O presidente da OAB-PE, Bruno Baptista, destacou a entrada de Manoela no Conselho. “Na atual gestão, trabalhamos para que a OAB-PE tivesse uma representação negra no conselho. A conselheira Manoela Alves assumiu o cargo em 2019 e é a primeira conselheira negra da história da OAB-PE. Também fortalecemos e ampliamos o trabalho da Comissão de Igualdade Racial, com eventos, ações de conscientização e visibilidade e apoio à causa. Criamos, de forma pioneira, o comitê de representatividade da OAB-PE que é justamente para avaliar, monitorar e propor ações, visando a democratização dos nossos espaços, nos eventos e nos cargos de representação segundo critérios como gênero, raça e as minorias. Estamos trabalhando no projeto de um censo para identificarmos quantos advogados e advogadas negros temos na OAB-PE”, afirmou Baptista.

“O preconceito é inegável e decorre do racismo estrutural que temos na sociedade. A política de cotas, especialmente nas instituições de ensino superior, tem exercido um importante papel e hoje vemos muito mais advogadas negras e advogados negros do que víamos anos atrás.
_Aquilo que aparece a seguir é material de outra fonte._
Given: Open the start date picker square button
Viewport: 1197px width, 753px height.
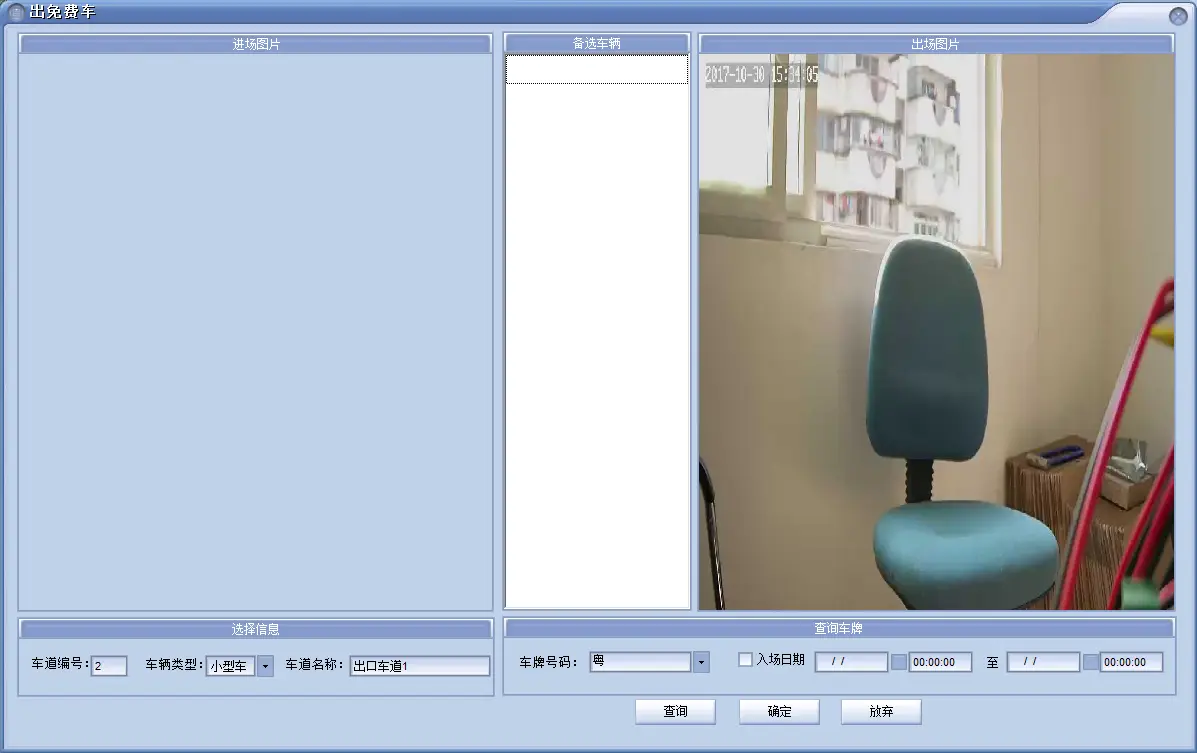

São passos importantes que estamos dando neste um ano e meio de gestão, concluiu o presidente da OAB-PE.

Mulheres negras no Legislativo

A advogada e co-deputada do mandato das Juntas (PSOL) Robeyoncé Lima é uma liderança emblemática não só do combate ao racismo, ao machismo e à transfobia no ambiente jurídico, mas também no Legislativo. Além de mulher negra, sua transexualidade traz mais um preconceito a ser superado. “É um tabu. Ninguém fala nada, é mais informal. É um contexto predominantemente de homens brancos. O racismo estrutural é uma realidade, não tem como negar. Mas é um racismo sutil. Nesses ambientes formais, não se fala sobre isso. Chega-se até a dizer que racismo não existe e que somos uma democracia racial e que todos são iguais, mas vamos ver quem a bala da polícia vai pegar primeiro”, ironiza Robeyoncé.
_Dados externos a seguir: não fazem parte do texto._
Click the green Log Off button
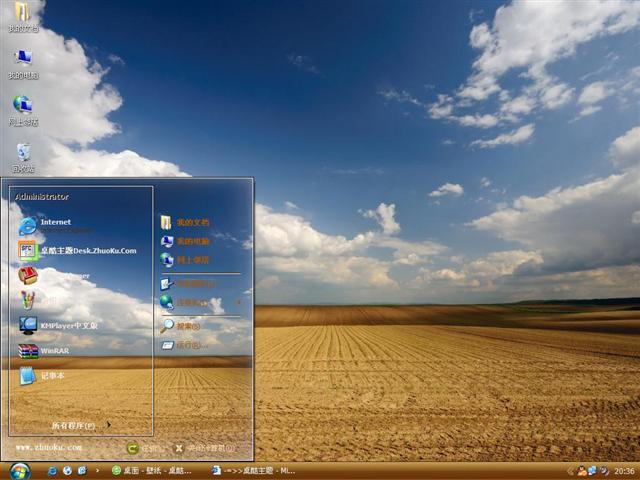Viewport: 640px width, 480px height. (133, 449)
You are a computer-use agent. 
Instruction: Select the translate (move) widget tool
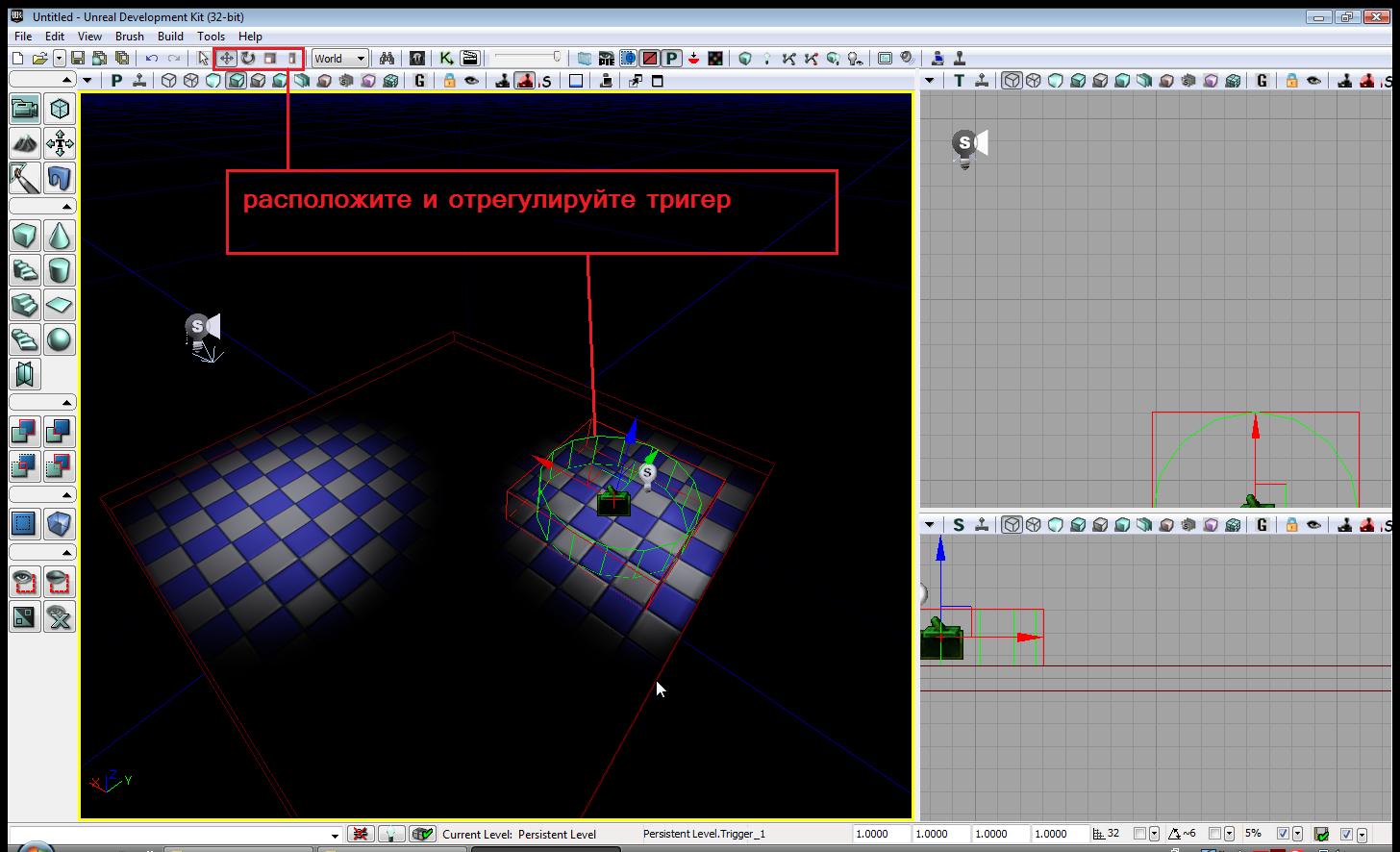pos(227,59)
“Não me sinto representada por esse Congresso Nacional em que 85% são de homens brancos. Que representatividade é essa? Muitas câmaras municipais não tem nenhuma mulher, que dirá uma mulher negra”, aponta. Segundo a parlamentar, o fato de três representantes das Juntas serem as únicas mulheres negras no plenário (Robeyoncé, Jô Cavalcanti e Kátia Cunha) é uma reparação histórica. “Estar num lugar onde a gente sempre deveria ter estado e nunca esteve. É um sistema que, há mais de 500 anos, exclui os homens e as mulheres negras. Quando a gente chega numa Assembleia Legislativa, por exemplo, que foi construída há mais de 180 anos e por nossos ancestrais, inclusive, vemos que a gente não está mais lá para construir paredes”, afirma.

Racismo em pauta

Manoela Alves é presidente da Comissão de Igualdade Racial e primeira integrante negra do Conselho da OAB-PE (Imagem retirada do site Folha de Pernambuco)
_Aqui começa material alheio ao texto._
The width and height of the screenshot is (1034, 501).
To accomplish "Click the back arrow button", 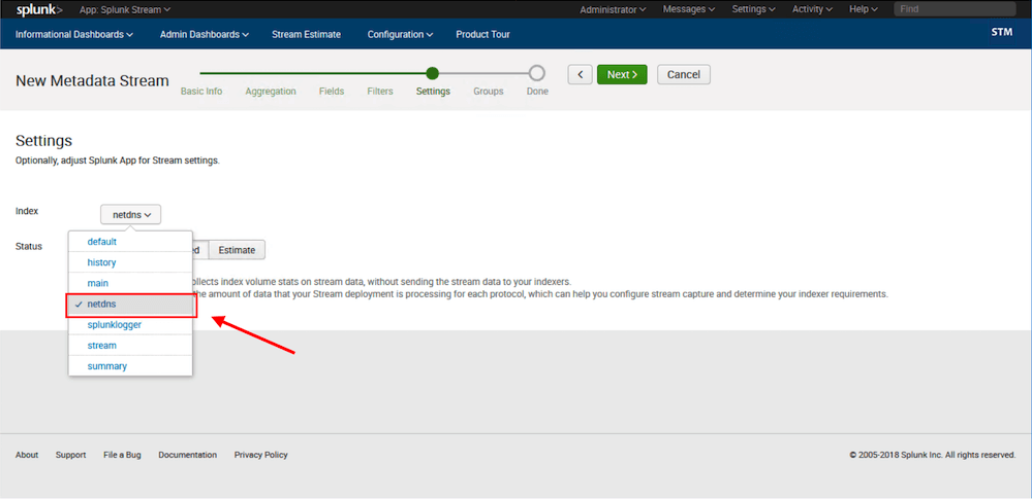I will (580, 75).
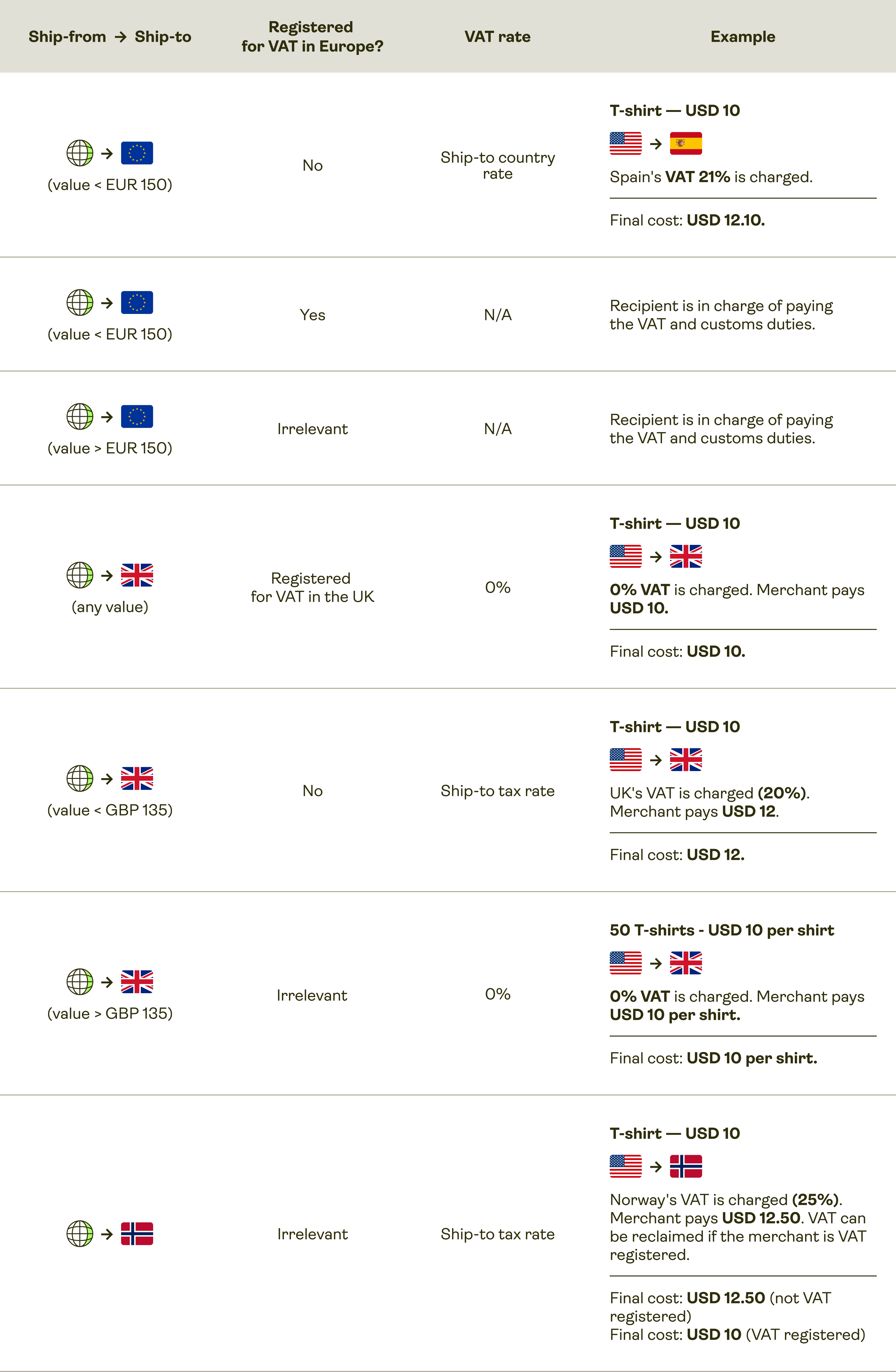Click the "Example" column header
The image size is (896, 1372).
[x=743, y=37]
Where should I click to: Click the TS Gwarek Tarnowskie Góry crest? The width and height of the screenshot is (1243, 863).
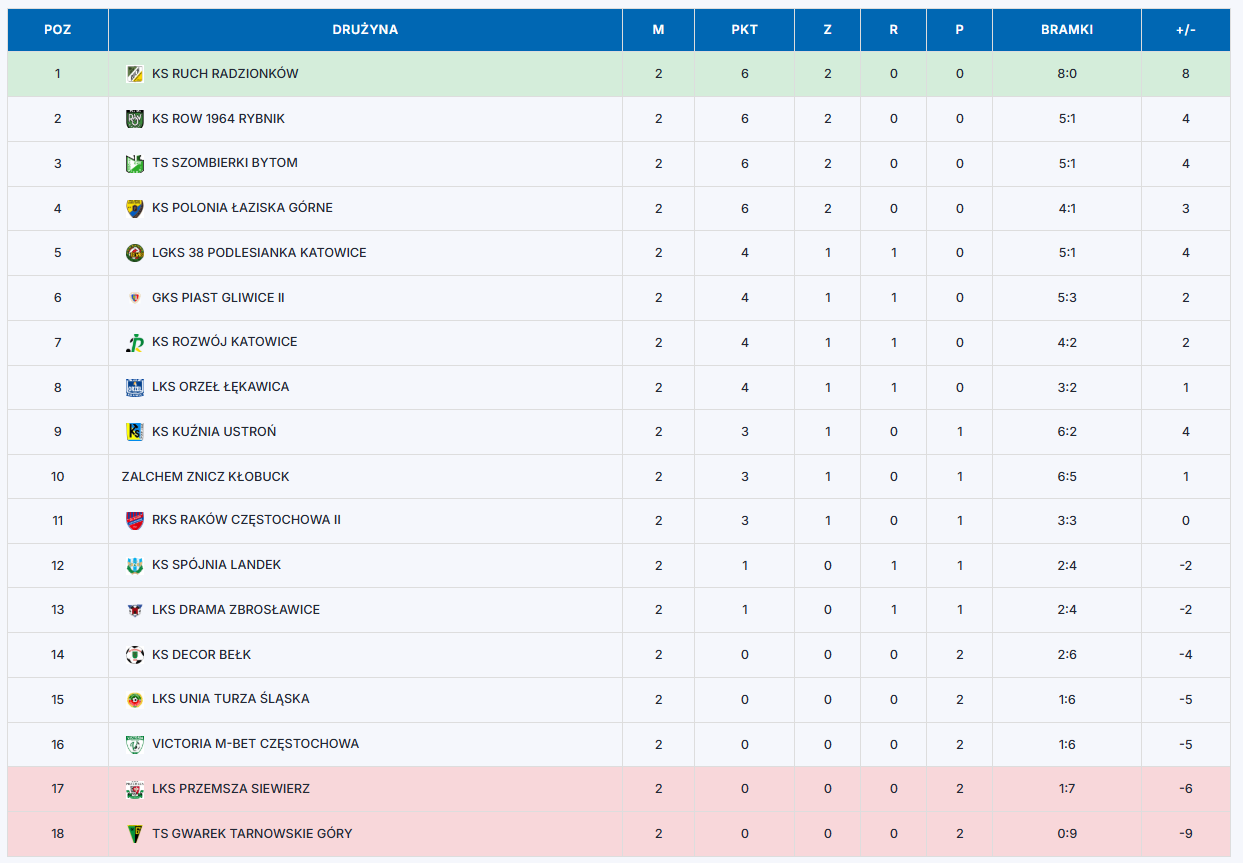tap(135, 834)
“Infelizmente, a gente tem um racismo estrutural e um patriarcado e uma cultura misógina que acaba por reverberar em todos os espaços, inclusivo na dificuldade das mulheres ocuparem espaços tanto de poder quanto de saber. E o sistema de justiça é um desses espaços onde as mulheres estão em processo de ocupação de cargos públicos. Esse é um processo político e de construção que tem sido feito pelas mulheres”
Manoela Alves

Chiara Ramos, procuradora federal, professora de Direito e acadêmica (Imagem retirada do site Folha de Pernambuco)

“Muitas das que estão nesse sistema estão silenciadas e embranquecidas; ou seja, sem a consciência da sua posição enquanto mulher negra nesses espaços, uma coisa muito comum de acontecer, terminar perdendo sua identidade. É isso que o racismo estrutural faz com a gente desde a educação de base”
Chiara Ramos

Débora Gonçalves, vice-presidente da Comissão de Igualdade Racial da OAB-PE (Imagem retirada do site Folha de Pernambuco)

“Quando a gente fala que vivemos em um país que é estruturalmente racista, estamos falando do silenciamento que é dado sobre a pauta racial. Hoje é que estamos podendo falar sobre esse assunto, mas, por muitos anos, nem se falava sobre isso, apenas se excluía. O preconceito sabe a cor”.